What to produce:
Out of the records below, copy all lines in which the word "Image" occurs.

>>

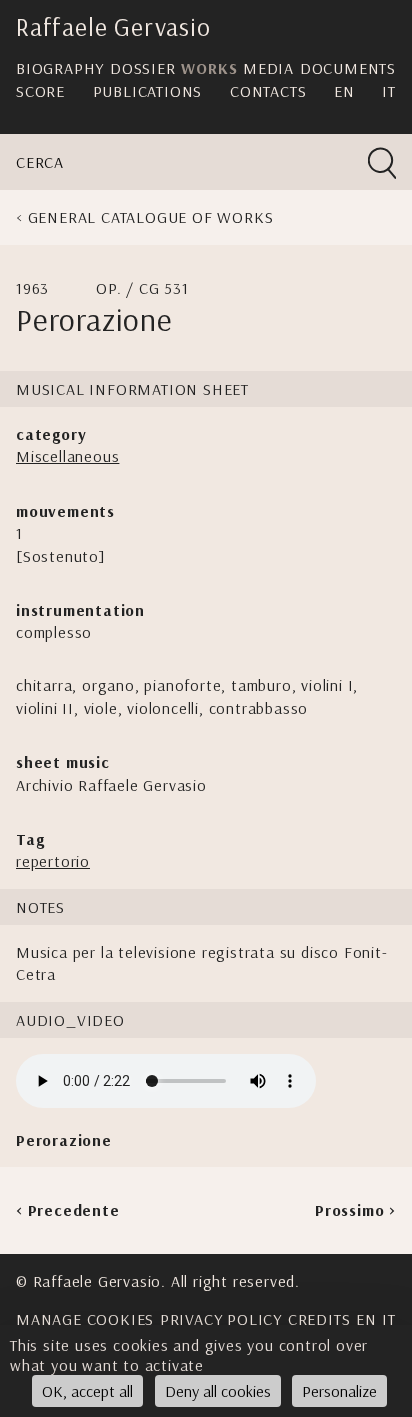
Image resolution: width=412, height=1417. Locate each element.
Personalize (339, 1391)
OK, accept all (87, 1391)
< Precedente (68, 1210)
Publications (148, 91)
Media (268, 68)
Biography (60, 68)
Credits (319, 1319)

<<
>>

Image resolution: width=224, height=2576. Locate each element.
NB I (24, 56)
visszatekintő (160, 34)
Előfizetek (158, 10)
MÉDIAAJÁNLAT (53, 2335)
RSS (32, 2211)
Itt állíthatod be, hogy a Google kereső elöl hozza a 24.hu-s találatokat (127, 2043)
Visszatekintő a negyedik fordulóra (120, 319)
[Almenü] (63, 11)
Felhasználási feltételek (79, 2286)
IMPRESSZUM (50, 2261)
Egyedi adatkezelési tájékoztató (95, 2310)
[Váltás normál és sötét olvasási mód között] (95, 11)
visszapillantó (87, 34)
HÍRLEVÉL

<<

Response to this exercise:
Image resolution: width=412, height=1417. Locate each element.
Image resolution: width=224, height=2576. Locate each element.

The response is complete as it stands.